Gigabyte GA 870a-ud3
AMD Phenom II Black Edition 965 (3.4 GHZ)

I installed everything, come to find out, I need new memory as DDR2 memory will not even fit into a DDR3 motherboard. I turn the system on and I hear a long warning beep, a continues one.

Look up the error in the manual and it says it is due to the graphics card not being seated properly. The video card I have is about 2 and half years old, a NVIDIA 8800GT. I take the graphics card out, turn the system on and it boots just fine, no warning beep of any kind.

I insert the graphics card again, turn the system on, warning beep again. I try this several times, but each time it gives me the warning beep.

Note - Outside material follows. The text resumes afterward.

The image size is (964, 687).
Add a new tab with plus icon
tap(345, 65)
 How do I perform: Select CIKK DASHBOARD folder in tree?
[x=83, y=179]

So does this mean the graphics card is not compatible with the new motherboard? My thinking is yes, since it is a fairly new board, socket AM3, DDR3 ram, the bus speed is much higher, could it be that this 2-3 year old graphics card is just not capable at performing on this motherboard?

I am going out to buy a new graphics card today, I am thinking of getting the Radeon HD 5770 or Radeon HD 6850 to see if a new graphics card will work. Though I noticed these are DDR5, but I know that doesn't matter and should still work on my board anyway.

Any ideas, suggestions?
 
So I finally decided to upgrade my PC by upgrading my motherboard, CPU, and hard drive.

Gigabyte GA 870a-ud3
AMD Phenom II Black Edition 965 (3.4 GHZ)

I installed everything, come to find out, I need new memory as DDR2 memory will not even fit into a DDR3 motherboard. I turn the system on and I hear a long warning beep, a continues one.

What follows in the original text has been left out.